Required task
Continue the passage below on the Tampa Bay Lightning's goaltending and defense, starting after its final sentence.

Selected extract
##############################

Backing him up is Louis Domingue. He’s perfectly serviceable as a backup, but the Bolts are not going to be able to turn to him if Vasilevskiy’s belly-up from last year is a feature and not a bug. If that happens, they’ll be looking outside the organization.
Defense: So the temptation is to label this their weakness. And it is right now. Except that it very well might not look like what it looks like now. Because the rumor is that Erik Karlsson will really only go to Tampa or Vegas via trade. And if this defense adds the best d-man alive, it goes from weakness to sharp pointy thing with lasers.
But until that happens, if it happens, we can only deal with what we have on hand. Outside of Vasilevskiy, the biggest reason the Lightning got punted by the Caps in seven games is that Victor Hedman was awful in that series. And when he’s not dominating play, they Lightning don’t have anyone else who can do that. It was also what bit them in 2015, and that’s when Anton Stralman could actually move. Hedman carried a 45% corsi-percentage that series, and his scoring-chance percentage was even worse.

##############################

Supplied information
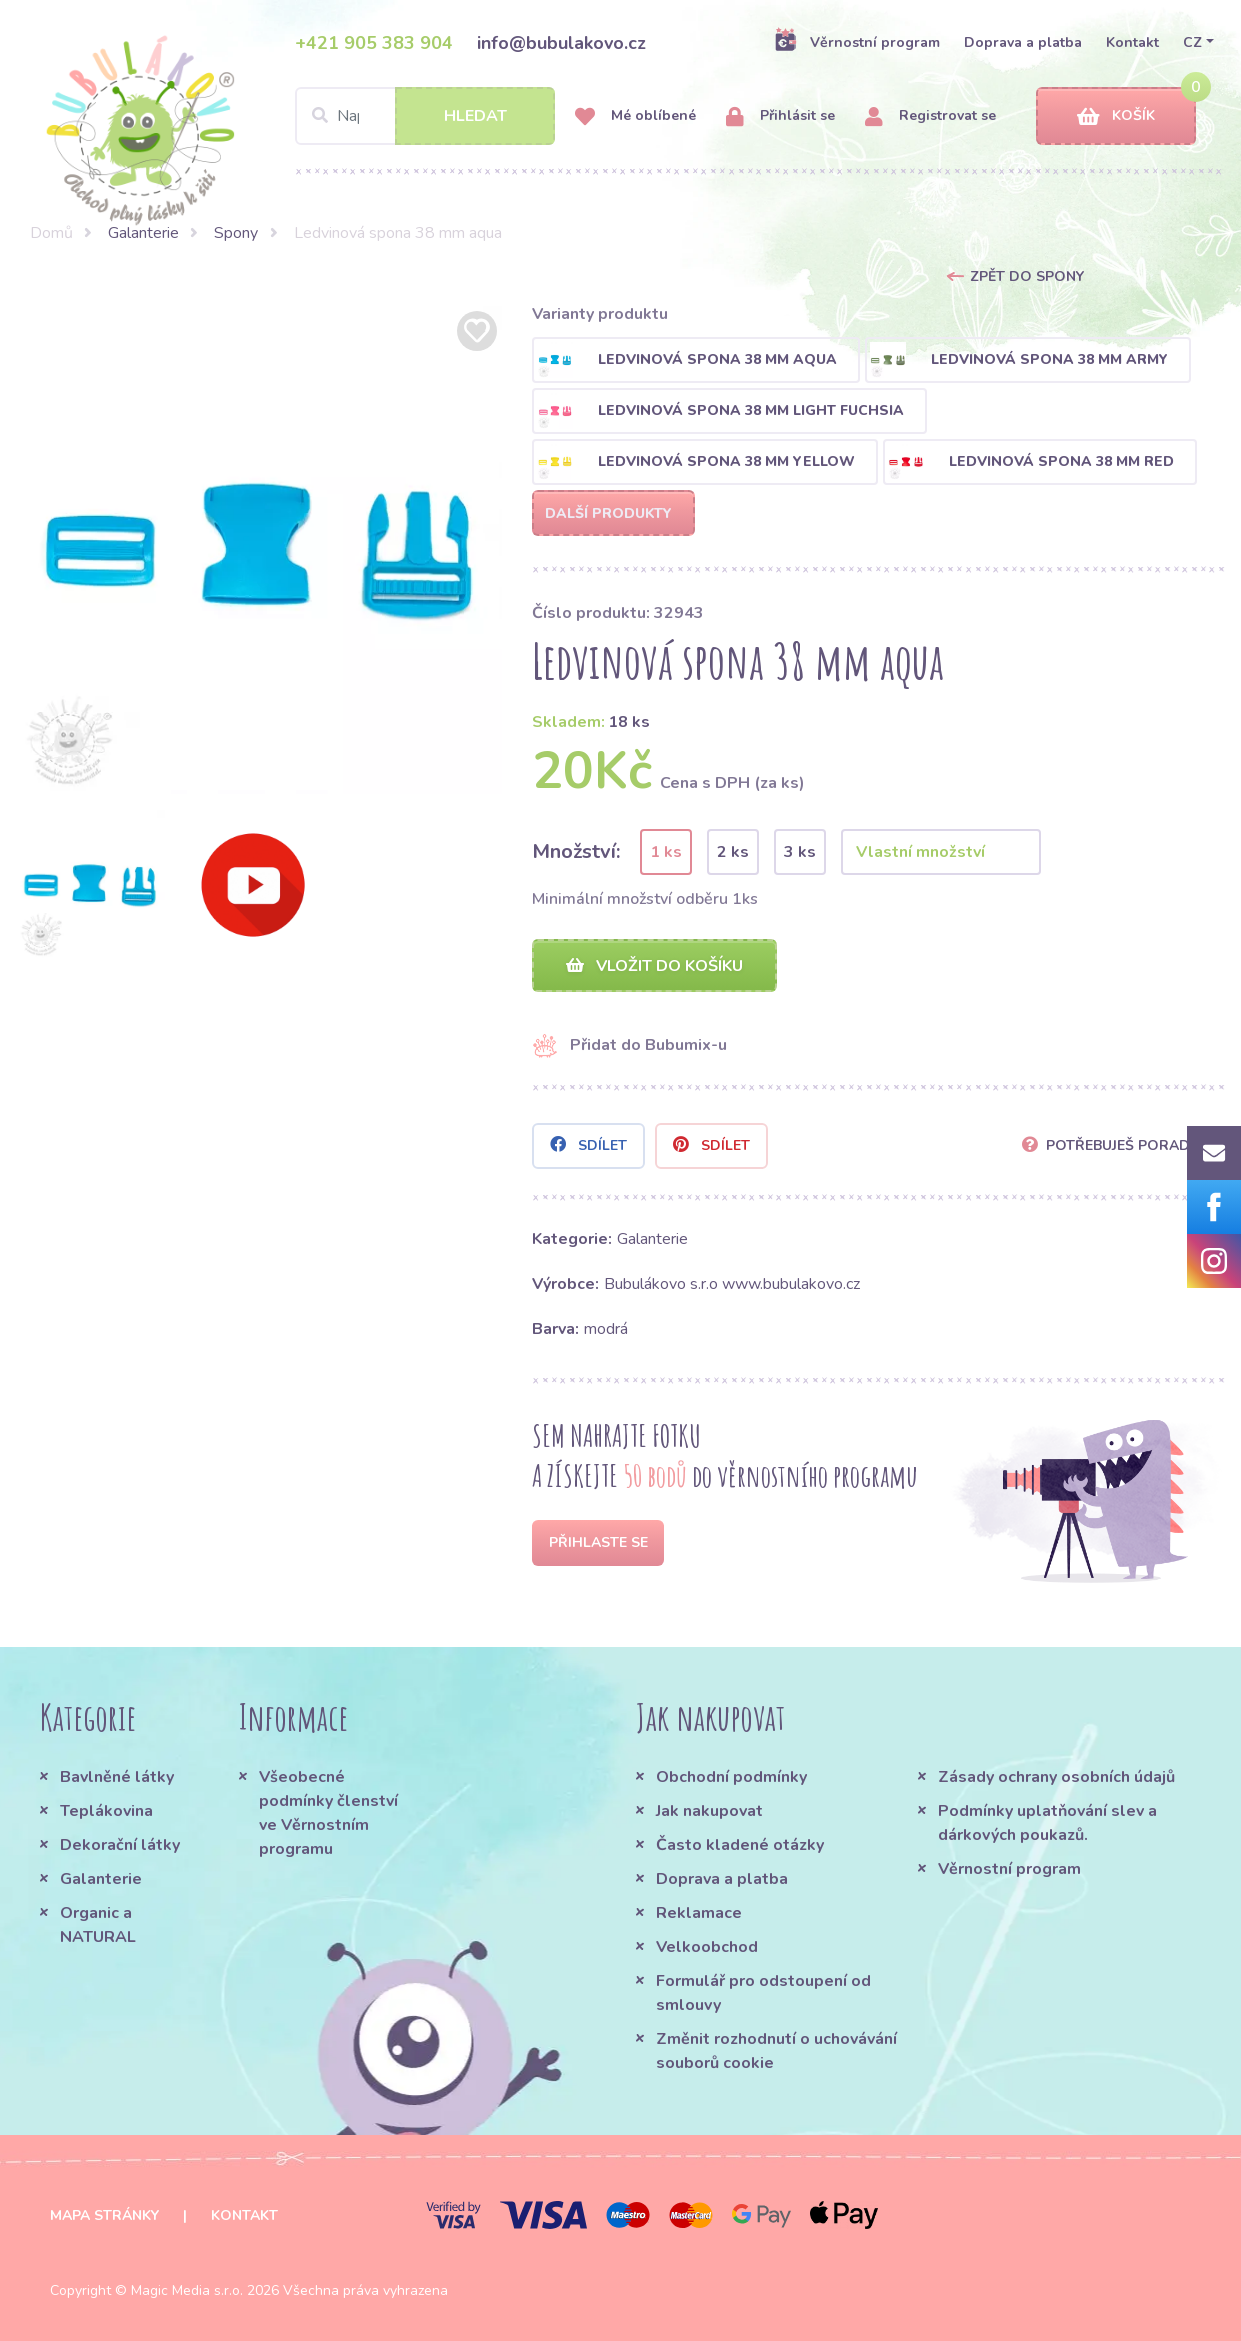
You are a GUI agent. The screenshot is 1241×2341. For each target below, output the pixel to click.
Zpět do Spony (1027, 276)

##############################

Expected output
Now, some of that, even a majority, could be explained that he was dragging around the bloated, buzzard-ransacked, maggot-infested corpse of Dan Girardi around. I don’t know what it’s going to take for people in the game to realize that Girardi has been a nuclear disaster site for about five seasons now, and no amount of dumb faces he makes or grunts he emits are going to change that. He should be nowhere near anyone’s top four, let alone a Cup-contenders. Even Hedman couldn’t save his immobile, dead ass and that should tell you something, And yet…
Ryan McDonagh and Stralman are still here to man the second-pairing, and while the odometer readings are catching up to McDonagh, a second-pairing assignment is still well within his range. If in between buying new silk robes and testing the viscosity of his own spunk, Jon Cooper could figure out to slide Mikhail Sergachev here instead of Stralman, he’d be doing his team a huge favor. At least until Karlsson washes up on the useless St. Petersberg shores.
The third pairing is the aforementioned Sergachev, who will be praying he no longer has to serve out whatever apprenticeship/dungeon-hood Cooper has in his own mind (Note: Cooper has an actual dungeon in his house but it is for very different things) and can be let loose. The broken-and-pie faced Braydon Coburn is somehow still here, even though it’s been unclear what he does other than break his face since 2012. Slater Koekkoek and the dumbfuck way he either spells or pronounces his last name and Jake Dotchin probably fancy their chances of cracking the lineup regularly, especially when Stralman can’t get out of a chair and Girardi and Coburn can’t figure out how to sit in one.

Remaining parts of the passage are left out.